There is probably nothing that happens to you directly. It’s just information about you that helps Facebook, or whoever, build up a picture. When they want something from you, your money, your vote, your password, your CPU cycles, whatever, they have information to work with. Some people don’t like the thought of companies keeping really detailed profiles about every aspect of their lives. A lot of people don’t care.

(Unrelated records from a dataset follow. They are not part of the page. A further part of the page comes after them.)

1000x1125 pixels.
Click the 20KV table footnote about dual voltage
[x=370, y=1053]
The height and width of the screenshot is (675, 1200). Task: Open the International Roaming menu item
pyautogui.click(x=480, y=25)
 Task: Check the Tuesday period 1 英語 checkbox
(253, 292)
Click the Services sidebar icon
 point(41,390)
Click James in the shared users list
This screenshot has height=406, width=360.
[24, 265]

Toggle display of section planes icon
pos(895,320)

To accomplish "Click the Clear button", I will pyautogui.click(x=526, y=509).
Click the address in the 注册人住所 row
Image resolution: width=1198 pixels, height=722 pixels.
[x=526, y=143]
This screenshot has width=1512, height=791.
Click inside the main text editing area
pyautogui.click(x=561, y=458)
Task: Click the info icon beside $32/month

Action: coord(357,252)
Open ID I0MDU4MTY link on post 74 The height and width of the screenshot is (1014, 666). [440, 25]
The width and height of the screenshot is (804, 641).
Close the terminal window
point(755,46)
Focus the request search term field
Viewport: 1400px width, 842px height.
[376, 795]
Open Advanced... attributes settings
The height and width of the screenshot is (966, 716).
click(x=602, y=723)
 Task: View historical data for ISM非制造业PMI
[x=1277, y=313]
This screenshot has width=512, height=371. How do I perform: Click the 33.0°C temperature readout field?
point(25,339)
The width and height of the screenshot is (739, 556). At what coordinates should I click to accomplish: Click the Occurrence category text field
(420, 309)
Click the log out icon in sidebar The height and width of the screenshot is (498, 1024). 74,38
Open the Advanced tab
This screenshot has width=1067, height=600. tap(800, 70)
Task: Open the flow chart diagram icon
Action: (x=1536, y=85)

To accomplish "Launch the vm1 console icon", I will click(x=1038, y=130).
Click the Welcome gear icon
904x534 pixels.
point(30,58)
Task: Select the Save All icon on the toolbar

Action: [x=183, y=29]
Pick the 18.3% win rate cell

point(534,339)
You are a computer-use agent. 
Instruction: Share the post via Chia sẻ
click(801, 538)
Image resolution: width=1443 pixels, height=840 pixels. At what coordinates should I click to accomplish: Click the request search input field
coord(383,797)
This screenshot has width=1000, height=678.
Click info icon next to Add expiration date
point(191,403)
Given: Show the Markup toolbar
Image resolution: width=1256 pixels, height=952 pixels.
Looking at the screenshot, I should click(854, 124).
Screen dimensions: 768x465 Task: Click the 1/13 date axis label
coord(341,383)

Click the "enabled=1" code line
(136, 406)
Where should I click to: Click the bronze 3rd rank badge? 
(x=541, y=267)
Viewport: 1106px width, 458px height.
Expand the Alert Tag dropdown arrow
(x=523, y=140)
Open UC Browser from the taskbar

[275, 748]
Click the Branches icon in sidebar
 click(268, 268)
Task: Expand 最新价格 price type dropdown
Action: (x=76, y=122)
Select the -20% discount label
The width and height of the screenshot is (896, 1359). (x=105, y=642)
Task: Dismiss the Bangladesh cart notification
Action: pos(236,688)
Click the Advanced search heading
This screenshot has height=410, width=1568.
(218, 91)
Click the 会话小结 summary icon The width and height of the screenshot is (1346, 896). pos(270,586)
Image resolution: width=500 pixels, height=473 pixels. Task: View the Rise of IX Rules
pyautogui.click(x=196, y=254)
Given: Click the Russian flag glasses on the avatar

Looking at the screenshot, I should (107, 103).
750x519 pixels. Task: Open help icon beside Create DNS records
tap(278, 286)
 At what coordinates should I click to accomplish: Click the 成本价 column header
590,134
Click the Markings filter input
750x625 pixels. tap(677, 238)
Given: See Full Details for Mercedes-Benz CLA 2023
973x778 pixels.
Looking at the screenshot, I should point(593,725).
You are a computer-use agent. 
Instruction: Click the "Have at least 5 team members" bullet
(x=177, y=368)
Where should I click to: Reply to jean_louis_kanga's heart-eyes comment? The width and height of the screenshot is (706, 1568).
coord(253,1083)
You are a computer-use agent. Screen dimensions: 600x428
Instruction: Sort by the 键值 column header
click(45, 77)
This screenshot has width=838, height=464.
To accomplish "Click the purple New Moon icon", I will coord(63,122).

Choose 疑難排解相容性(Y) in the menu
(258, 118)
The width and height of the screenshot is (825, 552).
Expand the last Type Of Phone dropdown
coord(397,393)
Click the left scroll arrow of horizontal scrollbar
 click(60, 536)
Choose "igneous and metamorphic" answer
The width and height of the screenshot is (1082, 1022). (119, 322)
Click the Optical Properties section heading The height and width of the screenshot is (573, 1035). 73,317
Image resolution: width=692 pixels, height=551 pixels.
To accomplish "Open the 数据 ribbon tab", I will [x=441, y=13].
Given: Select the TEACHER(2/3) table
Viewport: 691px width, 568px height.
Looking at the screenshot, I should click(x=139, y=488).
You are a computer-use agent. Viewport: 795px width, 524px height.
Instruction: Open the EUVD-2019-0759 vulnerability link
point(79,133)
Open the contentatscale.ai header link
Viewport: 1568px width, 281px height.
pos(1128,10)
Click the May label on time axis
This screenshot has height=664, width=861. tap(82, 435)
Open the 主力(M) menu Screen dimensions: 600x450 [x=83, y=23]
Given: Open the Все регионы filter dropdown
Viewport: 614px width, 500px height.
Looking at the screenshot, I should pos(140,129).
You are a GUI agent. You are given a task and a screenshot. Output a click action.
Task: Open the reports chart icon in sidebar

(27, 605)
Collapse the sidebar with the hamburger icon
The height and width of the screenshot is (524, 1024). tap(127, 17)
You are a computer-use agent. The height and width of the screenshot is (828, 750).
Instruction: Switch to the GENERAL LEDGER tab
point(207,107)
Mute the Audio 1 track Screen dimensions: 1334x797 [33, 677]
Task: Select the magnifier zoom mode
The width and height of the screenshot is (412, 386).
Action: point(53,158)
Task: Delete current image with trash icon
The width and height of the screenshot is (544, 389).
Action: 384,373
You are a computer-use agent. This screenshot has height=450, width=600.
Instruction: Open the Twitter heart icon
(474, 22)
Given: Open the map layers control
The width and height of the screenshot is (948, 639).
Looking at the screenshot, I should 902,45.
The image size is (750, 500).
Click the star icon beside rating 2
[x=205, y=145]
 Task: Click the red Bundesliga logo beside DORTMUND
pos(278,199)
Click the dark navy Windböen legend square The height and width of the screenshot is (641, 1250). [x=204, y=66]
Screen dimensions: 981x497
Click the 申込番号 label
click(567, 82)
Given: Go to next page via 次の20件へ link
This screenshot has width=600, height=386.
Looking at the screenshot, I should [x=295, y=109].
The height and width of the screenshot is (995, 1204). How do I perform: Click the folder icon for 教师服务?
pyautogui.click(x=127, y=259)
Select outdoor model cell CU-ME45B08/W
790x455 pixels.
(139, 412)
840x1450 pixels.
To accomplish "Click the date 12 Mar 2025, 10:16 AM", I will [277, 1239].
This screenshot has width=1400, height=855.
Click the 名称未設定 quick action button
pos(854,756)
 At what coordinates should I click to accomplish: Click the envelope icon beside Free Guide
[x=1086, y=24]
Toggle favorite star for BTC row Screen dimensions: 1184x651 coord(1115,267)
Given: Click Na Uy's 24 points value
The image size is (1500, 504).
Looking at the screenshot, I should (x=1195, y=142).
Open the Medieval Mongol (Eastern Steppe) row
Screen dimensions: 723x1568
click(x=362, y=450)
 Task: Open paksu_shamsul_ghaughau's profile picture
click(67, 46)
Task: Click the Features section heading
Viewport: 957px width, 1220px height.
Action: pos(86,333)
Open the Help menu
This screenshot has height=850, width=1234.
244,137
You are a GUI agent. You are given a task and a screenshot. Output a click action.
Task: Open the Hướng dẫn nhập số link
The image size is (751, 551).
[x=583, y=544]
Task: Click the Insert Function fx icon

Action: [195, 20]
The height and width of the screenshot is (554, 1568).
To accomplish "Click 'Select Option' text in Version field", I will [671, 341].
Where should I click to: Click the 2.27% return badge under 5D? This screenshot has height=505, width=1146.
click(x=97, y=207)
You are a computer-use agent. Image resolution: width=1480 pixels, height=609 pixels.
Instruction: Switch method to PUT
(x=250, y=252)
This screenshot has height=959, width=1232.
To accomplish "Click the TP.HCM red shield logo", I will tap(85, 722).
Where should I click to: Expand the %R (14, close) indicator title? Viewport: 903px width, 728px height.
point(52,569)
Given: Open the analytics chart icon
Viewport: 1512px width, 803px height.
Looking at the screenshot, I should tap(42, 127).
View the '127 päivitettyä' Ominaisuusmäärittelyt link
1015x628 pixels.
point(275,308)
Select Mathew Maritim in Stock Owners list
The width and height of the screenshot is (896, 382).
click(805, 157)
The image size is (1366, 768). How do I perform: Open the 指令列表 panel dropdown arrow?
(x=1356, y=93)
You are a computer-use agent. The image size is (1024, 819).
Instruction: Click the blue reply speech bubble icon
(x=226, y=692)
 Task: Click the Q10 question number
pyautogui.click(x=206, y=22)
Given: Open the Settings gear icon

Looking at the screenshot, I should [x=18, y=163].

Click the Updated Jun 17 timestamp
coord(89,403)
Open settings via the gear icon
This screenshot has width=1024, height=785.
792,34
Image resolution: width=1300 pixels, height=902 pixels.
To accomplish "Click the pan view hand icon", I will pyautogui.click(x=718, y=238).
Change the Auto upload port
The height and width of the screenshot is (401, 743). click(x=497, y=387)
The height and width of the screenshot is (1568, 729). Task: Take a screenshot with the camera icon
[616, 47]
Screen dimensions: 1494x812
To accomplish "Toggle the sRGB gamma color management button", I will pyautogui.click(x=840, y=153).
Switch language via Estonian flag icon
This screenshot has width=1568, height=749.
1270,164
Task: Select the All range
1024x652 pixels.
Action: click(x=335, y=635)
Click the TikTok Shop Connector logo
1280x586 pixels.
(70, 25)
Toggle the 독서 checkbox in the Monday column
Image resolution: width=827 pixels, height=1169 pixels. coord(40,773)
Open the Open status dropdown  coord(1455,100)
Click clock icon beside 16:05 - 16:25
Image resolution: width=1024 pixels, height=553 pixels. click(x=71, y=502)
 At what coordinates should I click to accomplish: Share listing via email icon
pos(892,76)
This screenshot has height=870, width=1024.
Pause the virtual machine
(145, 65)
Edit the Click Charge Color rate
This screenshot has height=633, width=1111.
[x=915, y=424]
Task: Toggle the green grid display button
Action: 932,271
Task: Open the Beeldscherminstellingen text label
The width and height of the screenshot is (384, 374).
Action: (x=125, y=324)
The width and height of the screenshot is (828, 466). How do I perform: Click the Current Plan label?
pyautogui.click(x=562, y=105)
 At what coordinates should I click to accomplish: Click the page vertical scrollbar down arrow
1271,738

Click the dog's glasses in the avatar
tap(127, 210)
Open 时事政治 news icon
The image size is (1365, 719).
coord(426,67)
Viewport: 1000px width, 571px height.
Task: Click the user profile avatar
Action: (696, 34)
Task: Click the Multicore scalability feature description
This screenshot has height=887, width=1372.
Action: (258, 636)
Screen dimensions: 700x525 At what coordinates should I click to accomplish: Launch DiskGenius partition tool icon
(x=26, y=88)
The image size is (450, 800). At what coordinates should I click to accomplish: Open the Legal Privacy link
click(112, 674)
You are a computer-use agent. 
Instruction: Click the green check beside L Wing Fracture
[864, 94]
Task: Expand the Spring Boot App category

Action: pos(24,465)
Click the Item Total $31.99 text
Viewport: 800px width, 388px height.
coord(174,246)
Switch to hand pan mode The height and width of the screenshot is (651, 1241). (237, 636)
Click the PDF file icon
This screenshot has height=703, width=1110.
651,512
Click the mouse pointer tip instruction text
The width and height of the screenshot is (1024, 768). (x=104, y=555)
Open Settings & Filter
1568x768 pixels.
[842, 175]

This is my biggest issue with WhatsApp - why do they need all my contacts? Why can’t they just get the contacts that I want to use WhatsApp with? It basically is me handing over information about people that haven’t signed up for their service, which I don’t like at all. It can also connect home & business information for people - and do a better job of sussing out nicknames and relationships. (I don’t let anyone else search my email and suggest contacts. That’s just yucky).
You probably haven’t.
But if Joe Smith is in your contacts, WhatsApp now has his name - it possibly has both his home and business numbers (the latter of which you are unlikely to get from a phone book), and can figure out where he works. It may have one or more of his email addresses (which you also can’t get from a phone book.) It may also have a picture of Joe (again, not in a phone book). Depending on what other information they’ve scraped from other friends of Joe and friends of friends of Joe, they are able to connect him to people he lives and works with. And now, they’ve got a reasonably decent amount of information on a person who never volunteered that information to WhatsApp. Maybe they never do anything with it, but still that seems rather unfair to Joe who isn’t even using the app.
Amazon knows everything about me, and what it doesn’t, Google does. But at least I was the one who told them in exchange for two day shipping and … however you define what I get from Google. It bothers me that WhatsApp has me giving information about other people.
I needed it last time I traveled (all of the tours, hotels, transportation, etc. used WhatsApp & only WhatsApp). I’m not happy with it, but it’s there.
Can’t provide a link right now, but this guy is leaving about a billion dollars in stock options on the table by not waiting longer before leaving. Says a lot. These guys have been decent enough to publicly wave a warning flag, now it’s up to everybody to decide whether or not to listen/care about it.